Besides, Samuelson continued, though "there actually was a telephone exchange that started with 'Dearborn,' it would have been 'Dearborn 2,' not 'Dearborn 5.'"

Actually, the Dearborn Station closed in 1971 -- a full three years before the episode even aired. While its landmarked "head house" still survives, the station itself, at 47 W. Polk, was converted to retail and office space in the mid-1980s.

Inconsistencies notwithstanding, Thompson believes that there's a more profound explanation for the episode's popularity.

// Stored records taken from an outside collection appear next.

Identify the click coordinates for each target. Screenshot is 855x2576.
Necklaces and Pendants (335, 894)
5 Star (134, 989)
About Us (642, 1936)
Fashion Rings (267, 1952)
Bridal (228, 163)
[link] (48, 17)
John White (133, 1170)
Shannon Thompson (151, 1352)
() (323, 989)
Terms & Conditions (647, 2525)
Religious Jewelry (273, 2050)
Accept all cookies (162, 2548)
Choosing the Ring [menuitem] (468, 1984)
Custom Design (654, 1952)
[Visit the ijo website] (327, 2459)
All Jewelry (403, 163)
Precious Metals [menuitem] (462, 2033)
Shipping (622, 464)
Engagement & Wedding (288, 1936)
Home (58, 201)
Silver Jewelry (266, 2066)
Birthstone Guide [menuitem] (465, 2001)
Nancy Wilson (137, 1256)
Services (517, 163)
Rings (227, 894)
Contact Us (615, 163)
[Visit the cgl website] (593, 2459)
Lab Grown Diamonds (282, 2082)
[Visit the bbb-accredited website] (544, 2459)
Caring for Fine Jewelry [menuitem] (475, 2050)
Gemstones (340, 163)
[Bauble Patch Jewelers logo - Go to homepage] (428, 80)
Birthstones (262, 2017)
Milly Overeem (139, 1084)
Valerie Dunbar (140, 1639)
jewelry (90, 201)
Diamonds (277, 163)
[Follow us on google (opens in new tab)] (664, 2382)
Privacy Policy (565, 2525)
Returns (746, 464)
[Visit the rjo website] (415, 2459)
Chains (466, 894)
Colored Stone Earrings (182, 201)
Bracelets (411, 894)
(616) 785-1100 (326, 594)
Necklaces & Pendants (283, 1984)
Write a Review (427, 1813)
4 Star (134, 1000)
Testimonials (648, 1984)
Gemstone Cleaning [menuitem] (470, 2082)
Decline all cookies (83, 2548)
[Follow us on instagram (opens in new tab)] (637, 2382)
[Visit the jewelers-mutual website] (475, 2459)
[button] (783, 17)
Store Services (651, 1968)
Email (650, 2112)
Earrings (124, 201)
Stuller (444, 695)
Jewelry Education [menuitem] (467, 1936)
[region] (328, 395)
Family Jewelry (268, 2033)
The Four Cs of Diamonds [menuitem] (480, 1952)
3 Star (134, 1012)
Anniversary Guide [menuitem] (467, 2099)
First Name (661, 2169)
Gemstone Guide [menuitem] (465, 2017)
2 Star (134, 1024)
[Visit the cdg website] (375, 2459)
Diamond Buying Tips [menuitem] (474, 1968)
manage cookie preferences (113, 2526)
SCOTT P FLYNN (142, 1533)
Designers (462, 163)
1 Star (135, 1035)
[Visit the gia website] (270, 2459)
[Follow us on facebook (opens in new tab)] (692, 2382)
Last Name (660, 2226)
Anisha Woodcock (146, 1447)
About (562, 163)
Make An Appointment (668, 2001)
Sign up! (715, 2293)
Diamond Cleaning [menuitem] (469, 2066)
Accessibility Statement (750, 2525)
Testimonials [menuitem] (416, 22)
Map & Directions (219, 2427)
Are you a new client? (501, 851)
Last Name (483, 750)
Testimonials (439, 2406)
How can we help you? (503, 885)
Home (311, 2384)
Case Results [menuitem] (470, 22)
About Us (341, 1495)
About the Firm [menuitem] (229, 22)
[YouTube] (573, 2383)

"Hawkeye spoke about the ribs in a reverential way that went way beyond food and the need to satisfy one's gastronomical self," said Thompson, who was born in Hinsdale. "There's a purity to that episode that I believe has gone largely overlooked, and that is a remembrance of things past. Clearly, Gelbart understood the notion of longing for a piece of home."

Gelbart wondered how many contemporary restaurants call themselves Adam's Ribs, or some variant of that name, because of the episode. One need not look farther than Buffalo Grove for an answer.

When the owners of the former Cy's Crabhouse, on Milwaukee Avenue, were thinking of names for their restaurant's reopening last year, they wanted "something catchy that would help business," according to Frank Nodahar, the eatery's director of operations.

The result? Cy's Crabhouse was rechristened as Adam's Rib and Ale House.

Though posters from the 1949 Spencer Tracy-Katharine Hepburn movie "Adam's Rib" adorn the restaurant's walls, Nodahar is quick to concede that "we're always getting customers coming in and talking about the 'MASH' episode, and all of us will always have a good laugh about it."

The episode, he says with a grin, is that good a conversation piece.

Douglas J. Gladstone is a free-lance writer based in New York.